The chapters in The Titan aren't called "chapters" like in any other book. Instead each is a "Jobelperiode", "Jubilation period" or perhaps "Joohbilation Period". So having finished say chapter 22, the reader turns the page and enters "The Twentythird Joohbilation Period".

The concept was liberating. Style can subvert. Convention has no claim on any of us.

When I encountered the Jobelperiode I knew there was a role for me as a writer. Not a novelist or poet, but a science writer with poetic urgency. Forty years later, I agree with my younger self.
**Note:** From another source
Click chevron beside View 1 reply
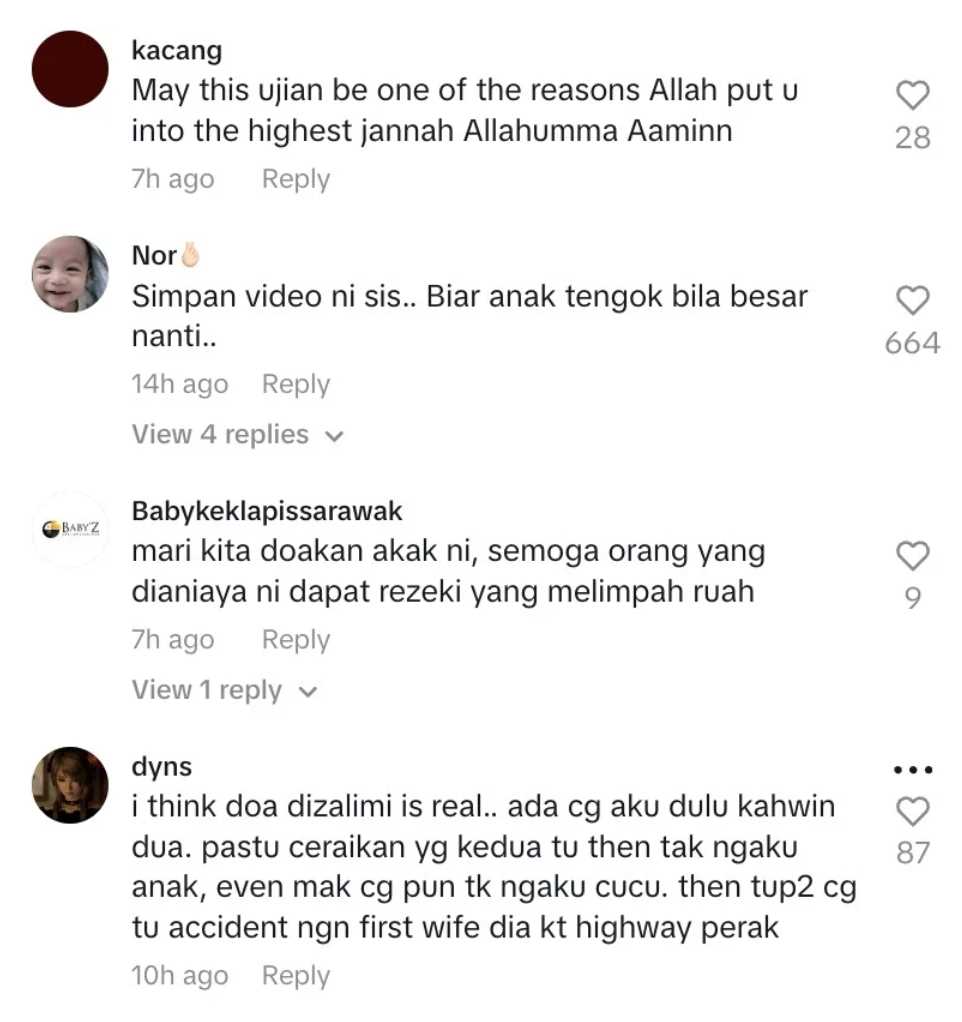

I write mostly for my students. Long notes of precise analytical exposition, with the occasional intervention of the unexpected poetic liberty, the confident breach of protocol. Jean Paul's Jobelperiode has stayed with me.

"And while joy itself is hurried, it is preceded by long hope and followed by a longer remembering. Just as in polar spring, the sun's image emerges well before the sun itself appears, and in polar autumn the sky still glows when the actual sun is long gone."

German novelist Jean Paul in his Palingenesien (1798), vol II, p 330. Free translation, by me.

Thank you to @MaxaufderRax and @CitizenWald for bringing Jean Paul back into my reading and for this reference.

Replied to Max-auf-der-Rax

@MaxaufderRax @CitizenWald

As a young man, obsessed with absorbing the literary canon, I once spent a two-week holiday in Vienna coffeehouses, reading Jean Paul's Titan. I took extensive handwritten extracts on loose A4 sheets, then folded them up, I still have them somewhere in a box. My current academic writing style still has echoes of the long associative sentences in Jean Paul that I sponged up at those coffeehouse tables many decades ago.